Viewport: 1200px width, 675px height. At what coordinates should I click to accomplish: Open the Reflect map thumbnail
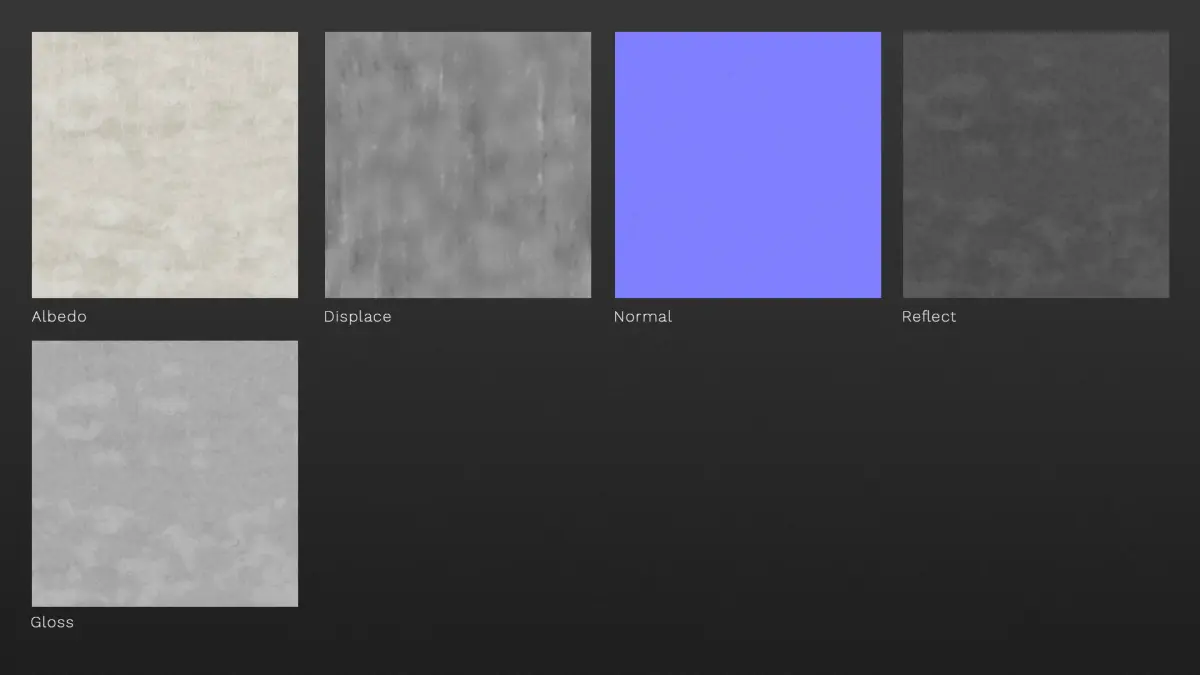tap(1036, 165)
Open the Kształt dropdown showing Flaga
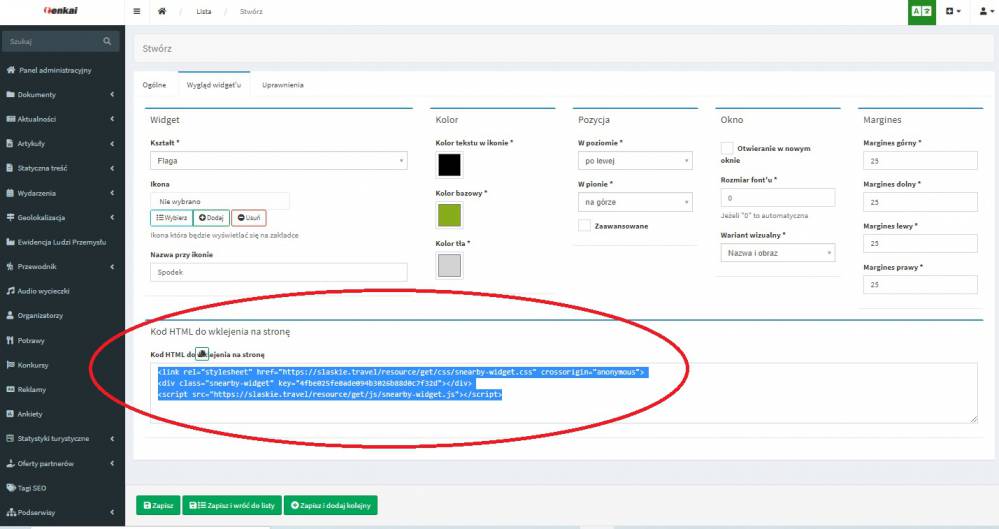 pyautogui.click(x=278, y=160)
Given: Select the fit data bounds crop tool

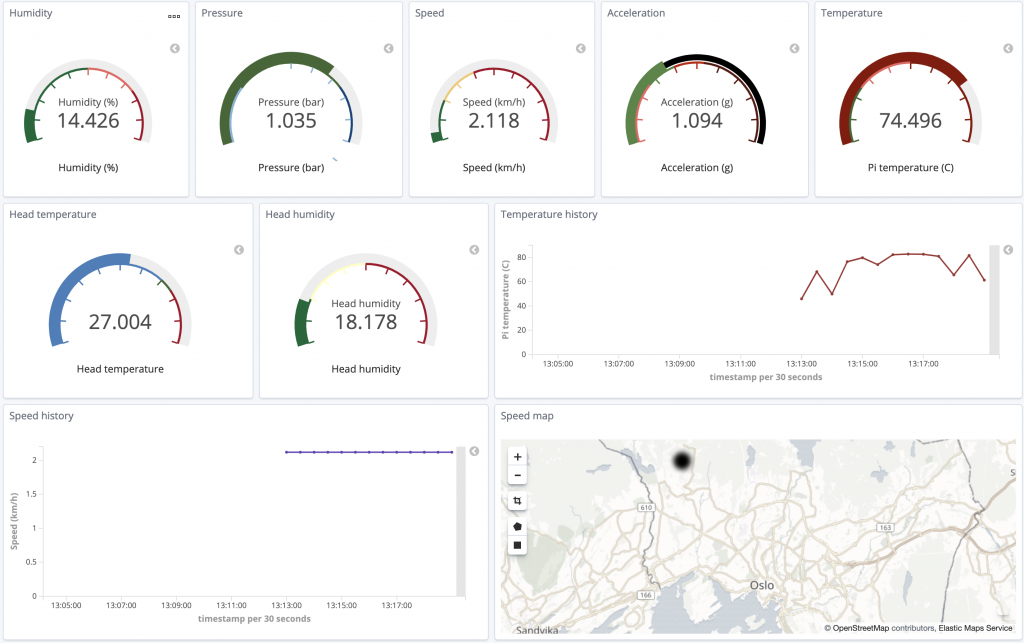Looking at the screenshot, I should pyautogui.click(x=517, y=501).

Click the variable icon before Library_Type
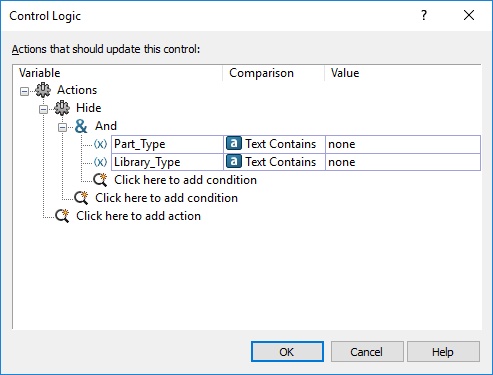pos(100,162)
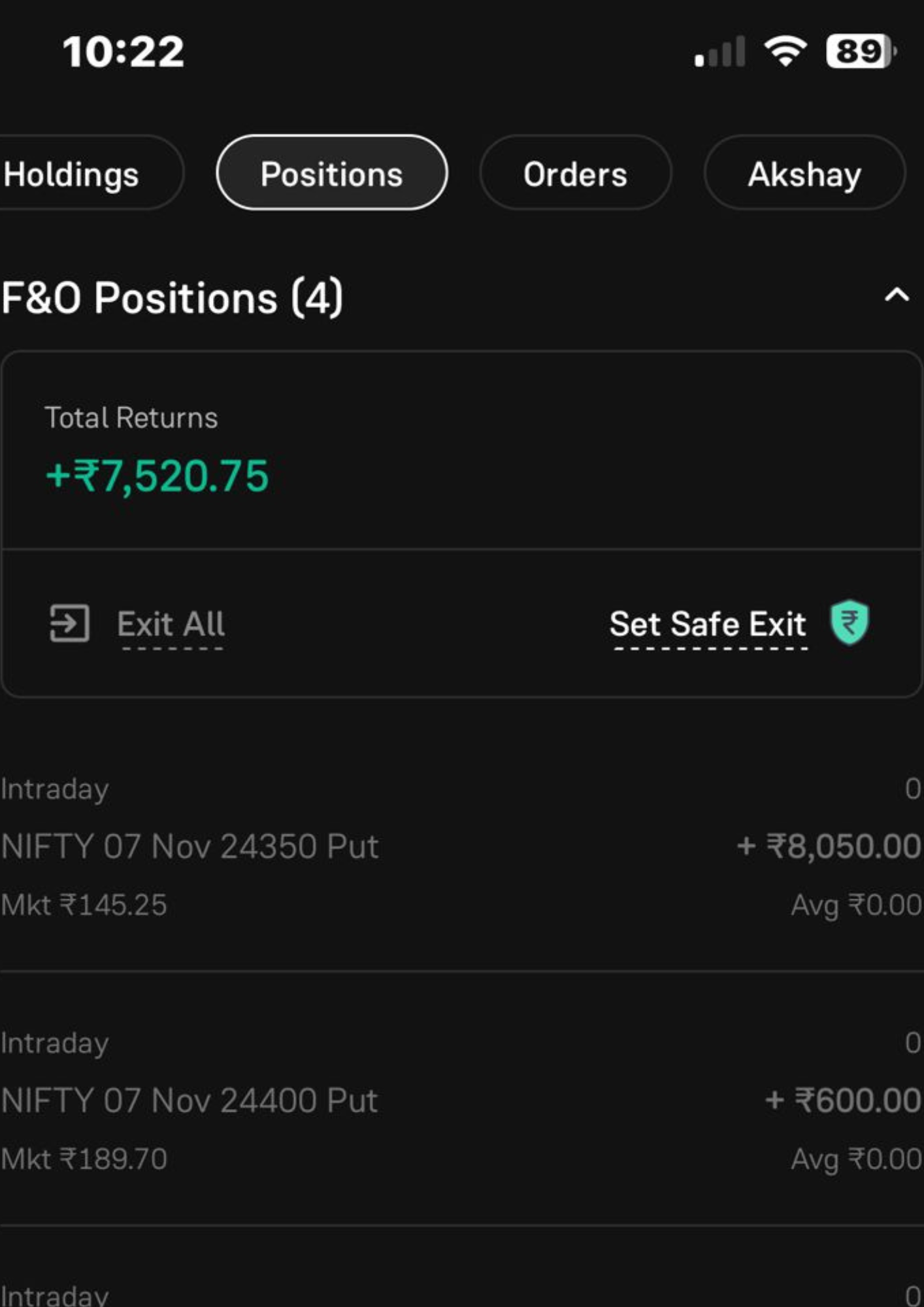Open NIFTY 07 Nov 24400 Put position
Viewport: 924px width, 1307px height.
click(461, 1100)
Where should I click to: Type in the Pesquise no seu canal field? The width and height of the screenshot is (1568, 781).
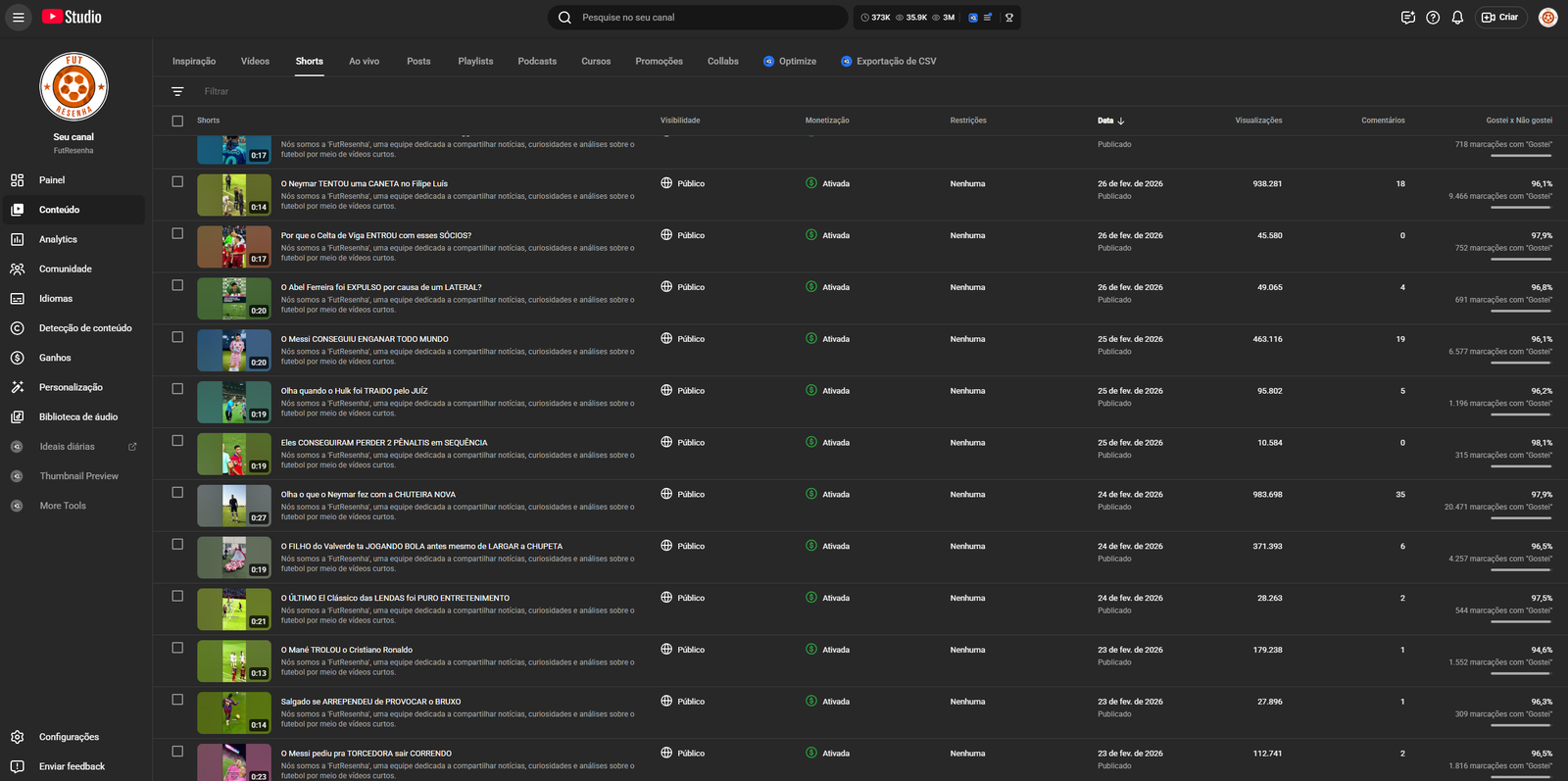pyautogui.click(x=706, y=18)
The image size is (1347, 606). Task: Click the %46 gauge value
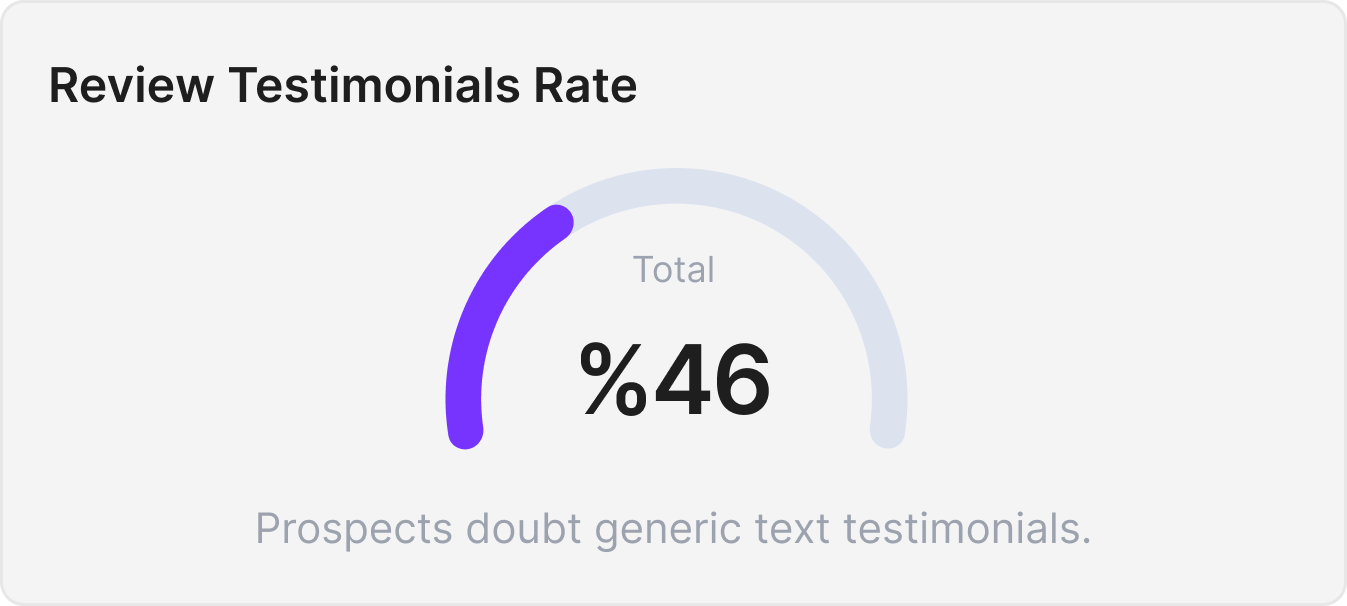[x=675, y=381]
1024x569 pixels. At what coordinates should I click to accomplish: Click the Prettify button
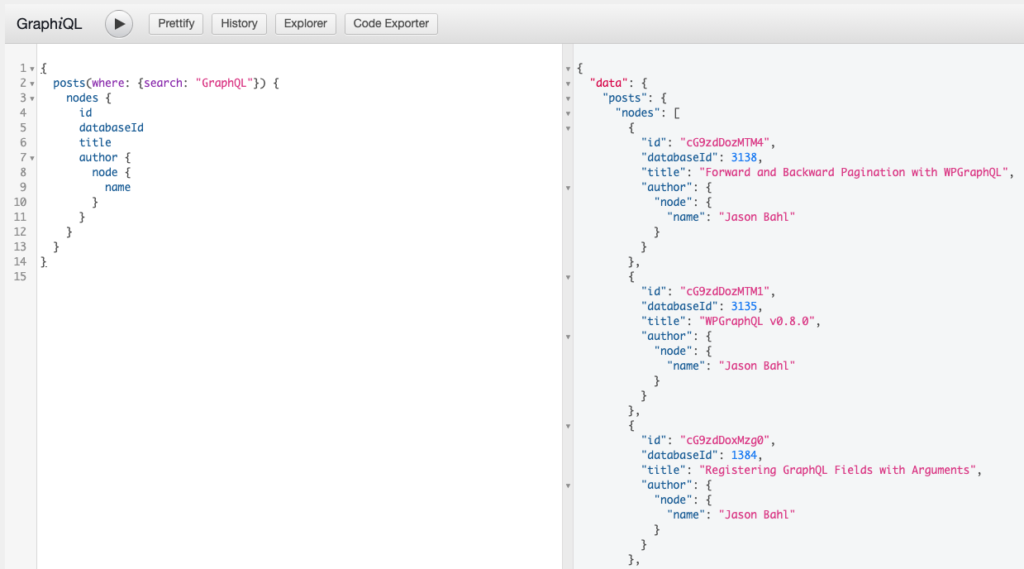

_Exercise brief_
Copy all records exactly; omit images.

_Answer to this exercise_
Viewport: 1200px width, 675px height. At what coordinates should I click to accomplish: Open the Reflect map thumbnail
tap(1036, 165)
Open the Kształt dropdown showing Flaga
 pyautogui.click(x=278, y=160)
Given: Select the fit data bounds crop tool

Looking at the screenshot, I should pyautogui.click(x=517, y=501).

Click the variable icon before Library_Type
pos(100,162)
Open NIFTY 07 Nov 24400 Put position
Viewport: 924px width, 1307px height.
click(461, 1100)
Where should I click to: Type in the Pesquise no seu canal field? The width and height of the screenshot is (1568, 781).
pyautogui.click(x=706, y=18)
The image size is (1347, 606). Task: Click the %46 gauge value
[x=675, y=381]
1024x569 pixels. At what coordinates should I click to accomplish: Click the Prettify button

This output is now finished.